_Activity_
Please transcribe the entries below without omitting a single character.

Start of Data supplied

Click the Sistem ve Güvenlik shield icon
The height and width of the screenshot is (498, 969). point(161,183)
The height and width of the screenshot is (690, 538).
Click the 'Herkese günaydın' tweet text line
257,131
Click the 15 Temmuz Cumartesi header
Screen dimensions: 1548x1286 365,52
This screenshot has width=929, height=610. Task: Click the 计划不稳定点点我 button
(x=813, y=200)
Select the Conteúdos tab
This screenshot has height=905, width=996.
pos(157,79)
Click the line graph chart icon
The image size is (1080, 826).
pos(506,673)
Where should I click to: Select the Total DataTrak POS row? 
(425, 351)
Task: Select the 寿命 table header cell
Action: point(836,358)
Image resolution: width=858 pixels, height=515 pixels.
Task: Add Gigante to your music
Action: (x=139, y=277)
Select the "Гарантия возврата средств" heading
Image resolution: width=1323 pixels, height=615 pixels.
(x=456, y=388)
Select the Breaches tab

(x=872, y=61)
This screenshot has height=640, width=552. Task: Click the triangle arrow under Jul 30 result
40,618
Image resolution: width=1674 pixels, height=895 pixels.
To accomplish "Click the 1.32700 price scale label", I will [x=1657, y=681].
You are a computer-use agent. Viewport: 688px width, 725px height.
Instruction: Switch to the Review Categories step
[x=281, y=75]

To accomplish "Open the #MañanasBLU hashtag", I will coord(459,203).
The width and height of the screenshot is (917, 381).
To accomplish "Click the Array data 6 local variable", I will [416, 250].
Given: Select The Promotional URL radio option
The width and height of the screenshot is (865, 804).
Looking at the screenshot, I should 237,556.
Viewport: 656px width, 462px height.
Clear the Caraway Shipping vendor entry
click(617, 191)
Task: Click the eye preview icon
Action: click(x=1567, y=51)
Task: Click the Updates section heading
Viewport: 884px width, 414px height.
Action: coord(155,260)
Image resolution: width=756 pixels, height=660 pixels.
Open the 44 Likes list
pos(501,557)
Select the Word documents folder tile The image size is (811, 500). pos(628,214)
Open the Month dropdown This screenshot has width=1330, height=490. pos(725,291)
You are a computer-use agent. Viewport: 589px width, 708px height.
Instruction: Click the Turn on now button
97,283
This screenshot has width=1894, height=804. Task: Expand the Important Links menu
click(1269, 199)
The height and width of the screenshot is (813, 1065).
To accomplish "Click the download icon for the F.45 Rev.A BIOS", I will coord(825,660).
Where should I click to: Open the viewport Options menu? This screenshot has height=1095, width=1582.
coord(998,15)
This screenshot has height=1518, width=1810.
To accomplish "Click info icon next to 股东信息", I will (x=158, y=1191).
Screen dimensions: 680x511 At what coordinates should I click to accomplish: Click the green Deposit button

End of Data supplied

_Result_
Click the Sistem ve Güvenlik shield icon
The height and width of the screenshot is (498, 969). point(161,183)
The height and width of the screenshot is (690, 538).
Click the 'Herkese günaydın' tweet text line
257,131
Click the 15 Temmuz Cumartesi header
Screen dimensions: 1548x1286 365,52
This screenshot has width=929, height=610. Task: Click the 计划不稳定点点我 button
(x=813, y=200)
Select the Conteúdos tab
This screenshot has height=905, width=996.
pos(157,79)
Click the line graph chart icon
The image size is (1080, 826).
pos(506,673)
Where should I click to: Select the Total DataTrak POS row? 
(425, 351)
Task: Select the 寿命 table header cell
Action: point(836,358)
Image resolution: width=858 pixels, height=515 pixels.
Task: Add Gigante to your music
Action: (x=139, y=277)
Select the "Гарантия возврата средств" heading
Image resolution: width=1323 pixels, height=615 pixels.
(x=456, y=388)
Select the Breaches tab

(x=872, y=61)
This screenshot has height=640, width=552. Task: Click the triangle arrow under Jul 30 result
40,618
Image resolution: width=1674 pixels, height=895 pixels.
To accomplish "Click the 1.32700 price scale label", I will [x=1657, y=681].
You are a computer-use agent. Viewport: 688px width, 725px height.
Instruction: Switch to the Review Categories step
[x=281, y=75]

To accomplish "Open the #MañanasBLU hashtag", I will coord(459,203).
The width and height of the screenshot is (917, 381).
To accomplish "Click the Array data 6 local variable", I will [416, 250].
Given: Select The Promotional URL radio option
The width and height of the screenshot is (865, 804).
Looking at the screenshot, I should 237,556.
Viewport: 656px width, 462px height.
Clear the Caraway Shipping vendor entry
click(617, 191)
Task: Click the eye preview icon
Action: click(x=1567, y=51)
Task: Click the Updates section heading
Viewport: 884px width, 414px height.
Action: coord(155,260)
Image resolution: width=756 pixels, height=660 pixels.
Open the 44 Likes list
pos(501,557)
Select the Word documents folder tile The image size is (811, 500). pos(628,214)
Open the Month dropdown This screenshot has width=1330, height=490. pos(725,291)
You are a computer-use agent. Viewport: 589px width, 708px height.
Instruction: Click the Turn on now button
97,283
This screenshot has width=1894, height=804. Task: Expand the Important Links menu
click(1269, 199)
The height and width of the screenshot is (813, 1065).
To accomplish "Click the download icon for the F.45 Rev.A BIOS", I will coord(825,660).
Where should I click to: Open the viewport Options menu? This screenshot has height=1095, width=1582.
coord(998,15)
This screenshot has height=1518, width=1810.
To accomplish "Click info icon next to 股东信息", I will (x=158, y=1191).
Screen dimensions: 680x511 At what coordinates should I click to accomplish: Click the green Deposit button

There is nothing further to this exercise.